Expanding GME through Teaching Health Centers. We do not support the IOM conclusion that current Federal funding levels of residency positions are adequate to meet our future health system needs. We have previously proposed a near-term and attainable pathway to expand GME that could achieve consensus among stakeholders. This approach would sustain and expand Teaching Health Centers (THCs), a recent initiative that directly funds community-based GME sponsoring institutions to train residents in primary care specialties, dentistry and psychiatry. We have further recommended subsequent selective expansion of GME to meet primary care and other demonstrable specialty needs within communities by using Medicaid funds for support.

Expansion of the THCGME program should establish 3,000 positions in this three-year residency program. Its viability would be dependent upon reauthorization of the HRSA budget supporting the National Health Service Corps (NHSC) and Community Health Center expansion, thus avoiding the approaching “fiscal cliff” for primary care. The new THCGME residency program should expand family medicine positions and include a substantial number of programs in General Internal Medicine, Pediatrics, and Adult and Child Psychiatry, as provided for in the original statute.

Psychiatry as well as primary care, particularly in rural underserved areas, is in dire need of expansion to provide access to care, especially for Medicaid patients. THC trainees tend to return to safety net settings for practice. The pipeline of child psychiatrists is particularly depleted. The extra residency training required in this area is not associated with increased third-party reimbursement in subsequent practice. NHSC educational debt repayment for THC Child and Adolescent Psychiatry graduates committed to underserved areas could incentivize residency applicants.

Implementation

We recommend a phased implementation of GME reform to the E&C Committee. First, the legislation required to rejuvenate COGME should be enacted as soon as possible, thereby allowing GME reform to proceed under COGME leadership. Meanwhile, the 3,000 new THCGME positions should be established before program authorization is due to expire in October of 2015, in order to maintain program viability. We recommend funding the 3,000 positions in this three-year residency program through Medicare, to assure sustainability. This would require less than a 1.5 percent addition to the current Medicare GME budget, if the current $150,000 per resident per year support was maintained.

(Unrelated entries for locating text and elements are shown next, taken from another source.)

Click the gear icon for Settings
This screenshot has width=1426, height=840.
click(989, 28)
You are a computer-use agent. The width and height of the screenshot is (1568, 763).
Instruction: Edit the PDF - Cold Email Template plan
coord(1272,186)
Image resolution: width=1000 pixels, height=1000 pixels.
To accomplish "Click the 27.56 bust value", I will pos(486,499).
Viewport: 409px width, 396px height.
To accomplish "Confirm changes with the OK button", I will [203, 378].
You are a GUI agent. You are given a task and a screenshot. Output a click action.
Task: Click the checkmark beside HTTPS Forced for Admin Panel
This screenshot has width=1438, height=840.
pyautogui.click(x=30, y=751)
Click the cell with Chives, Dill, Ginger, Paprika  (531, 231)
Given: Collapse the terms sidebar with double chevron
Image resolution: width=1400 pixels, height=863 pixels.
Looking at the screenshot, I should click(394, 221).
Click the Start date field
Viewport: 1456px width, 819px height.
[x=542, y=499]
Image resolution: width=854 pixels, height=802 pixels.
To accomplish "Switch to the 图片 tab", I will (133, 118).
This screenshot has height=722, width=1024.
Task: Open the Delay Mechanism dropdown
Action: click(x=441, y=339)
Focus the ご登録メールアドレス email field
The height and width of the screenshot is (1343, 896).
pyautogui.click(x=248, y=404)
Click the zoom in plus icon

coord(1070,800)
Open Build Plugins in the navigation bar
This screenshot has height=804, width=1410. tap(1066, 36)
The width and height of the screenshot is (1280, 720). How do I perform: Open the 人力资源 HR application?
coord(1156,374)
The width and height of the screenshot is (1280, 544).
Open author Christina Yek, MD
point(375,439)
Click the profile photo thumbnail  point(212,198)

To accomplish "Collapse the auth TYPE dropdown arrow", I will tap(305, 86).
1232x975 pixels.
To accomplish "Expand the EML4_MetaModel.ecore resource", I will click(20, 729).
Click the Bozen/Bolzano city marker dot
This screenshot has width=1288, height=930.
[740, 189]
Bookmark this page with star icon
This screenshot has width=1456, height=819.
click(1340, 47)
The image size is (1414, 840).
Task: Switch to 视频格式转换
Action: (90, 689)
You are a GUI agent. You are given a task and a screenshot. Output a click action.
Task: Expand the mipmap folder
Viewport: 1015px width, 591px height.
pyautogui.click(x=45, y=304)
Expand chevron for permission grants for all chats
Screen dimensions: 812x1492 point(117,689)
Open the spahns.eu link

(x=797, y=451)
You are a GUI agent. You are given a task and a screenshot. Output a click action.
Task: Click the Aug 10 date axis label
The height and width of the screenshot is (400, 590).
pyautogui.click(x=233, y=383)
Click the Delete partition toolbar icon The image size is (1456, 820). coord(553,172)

Both the urban and rural primary care and psychiatrist shortages (particularly for Medicaid patients in view of the current absence of Medicare/Medicaid reimbursement parity) must be addressed without delay. Subsequently, following rejuvenation of COGME, further GME expansion could be recommended for primary care and psychiatry, as well as for some subspecialties, on the basis of regional, in-depth workforce data; this additional GME support would be derived from State Medicaid funds (5), avoiding incursion on Medicare GME funds.

In conclusion, we have recently proposed rejuvenating COGME with expanded resources and membership. If accomplished, COGME should be able to serve the role recommended for the GME Council described in the IOM report, thereby creating new leadership for GME reform.

As an immediate first step, we have proposed reauthorization of the THCGME program, with Medicare GME funding appropriated to assure sustainability. This small addition to the Medicare budget would have great value by encouraging optimism within this program’s broad constituency that the importance of ambulatory training is now recognized by Congress. Furthermore, these additional positions would begin to address geographic workforce disparities, and they would provide more opportunities for the significant percentage of international medical graduates who are U.S. citizens and facing future difficulty obtaining a residency position.

We trust that Congress, in its wisdom, will recognize the importance of GME reform in shaping our health care system. This reform will be a complex process, requiring time and diplomacy to forge the consensus necessary for progress, and could be achieved under the new leadership of a rejuvenated COGME.